When the rotary osei + (VII) is predominant by taiheki, the following physical structure is formed:

The formation of the waist stands out. It is flat (lateral view) although, actually, it is twisted, which causes the whole CVP to be also twisted. The head is largely developed in the temporal area. The cheekbones are extremely bulky, the nose and the mouth are twisted, the eyes are different one from the other, and one ear sits higher and in a more forward position than the other. The neck looks short due to the torsion that draws the head downward pulling it close to the trunk. When walking, the buttocks sway. This swaying is caused by each shoulder being drawn forward together with the opposite hip; that is, the left shoulder and the right hip move forward and so do the right shoulder and the left hip. The hips are big and strong. The joints of the extremities are bulky.

This type of structure gets activated from the dorsal and costal areas and it draws its torsion forward as a result of the A tension that is channelled through it. This A tension activates, among other tissues, the rotary series of muscles connected to the internal oblique muscle of the abdomen and to the splenius.

The structure of the rotary osei – (VIII) predominant by taiheki is similar to that in osei + (VII) except for its compactness. Osei VIII is lax and it leans slightly backward.
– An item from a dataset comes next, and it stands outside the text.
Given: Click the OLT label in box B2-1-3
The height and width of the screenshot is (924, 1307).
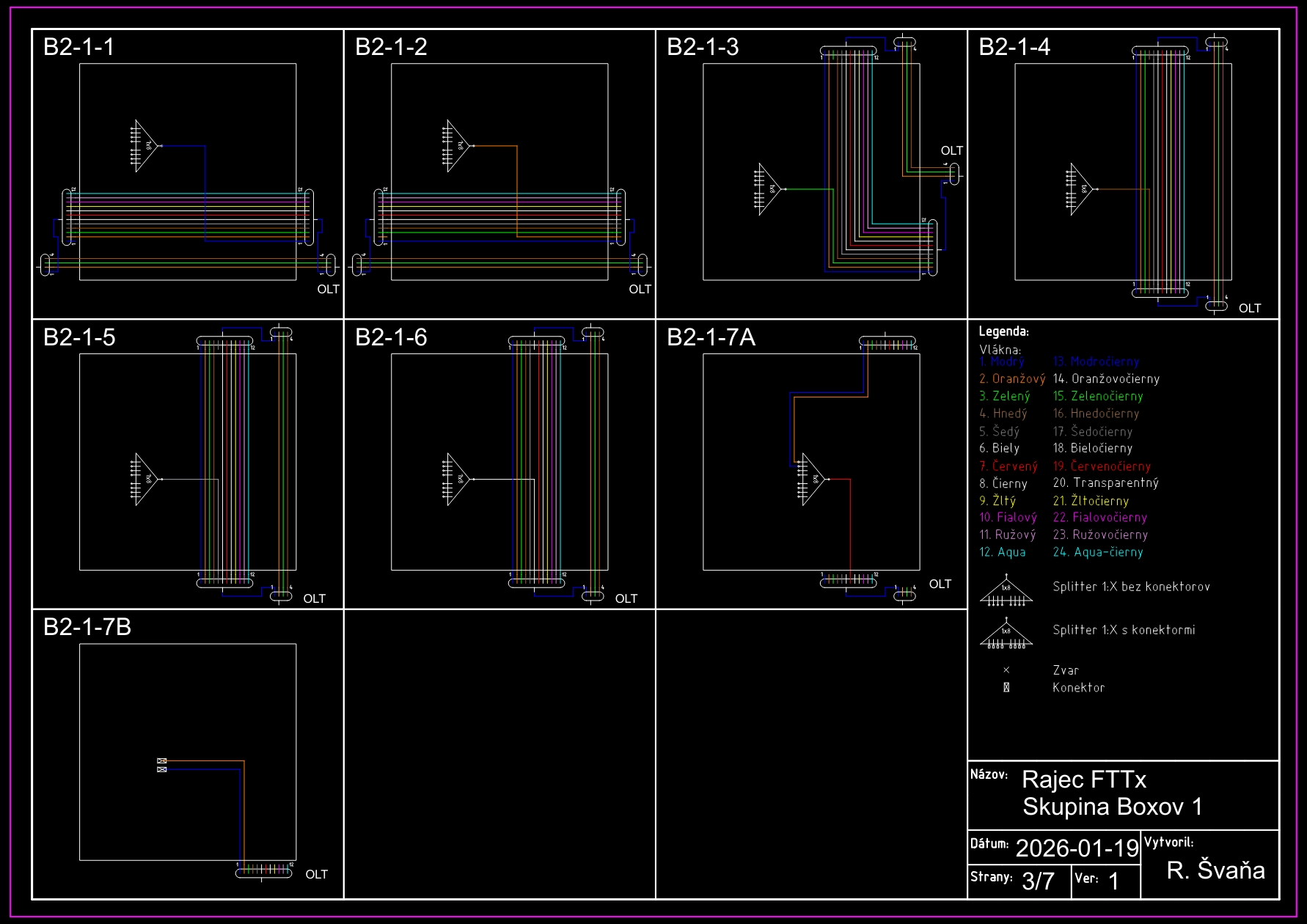Looking at the screenshot, I should [x=951, y=150].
This osei is activated from the inner ventral area and it twists backwards as a result of the A tension that is channelled through it. This A tension activates the same series of rotary muscles as those in osei VII and which are connected to the external oblique muscle of the abdomen, the superior and inferior oblique portions of the longus colli, and the anterior oblique muscles of the neck and head.

taihekirotatoria

predominance of the rotatory osei + predominance of the rotatory osei –

When the accumulated tension resulting from not being able to fulfil or express the desire of the competitive psyche becomes excessive partial tension, the following symptoms appear:

  • stiffness in the tissues organised around vertebrae C3,C5,Th5, Th10, L3 and Th7;
  • pain or discomfort in these tissues and in the joints, especially in the elbows and the knees;
  • a knot on one side of the pit of the stomach related to the EPT in the opposite hip; this knot blocks the chest-abdominal breathin;
  • mild headache or splitting headache;
  • scanty urination and uric acid accumulation; both these symptoms are related to the torsion of the CVP that exerts strength on the joints as well as to arthrosis and gout;
  • auditory disorders (buzzing in the inner ear, hearing unbalance of a real sound half a tone higher or lower, and deafness);
  • otitis, sinusitis, tensilitis, cystitis (in women), prostate problems (in men); alteration of the blood pressure, systolic (predominant VII) or diastolic (predominant VIII).

At the psychic level different kinds of obsession appear :

  • anger or choleric state due to no external cause;
  • anxiety to possess or obsession caught by an internal over-excitation of some brain activity that is focused on the ownership of things and people;
  • excessive fear about not winning or losing no matter what;
  • being opposed to everything (predominant VIII).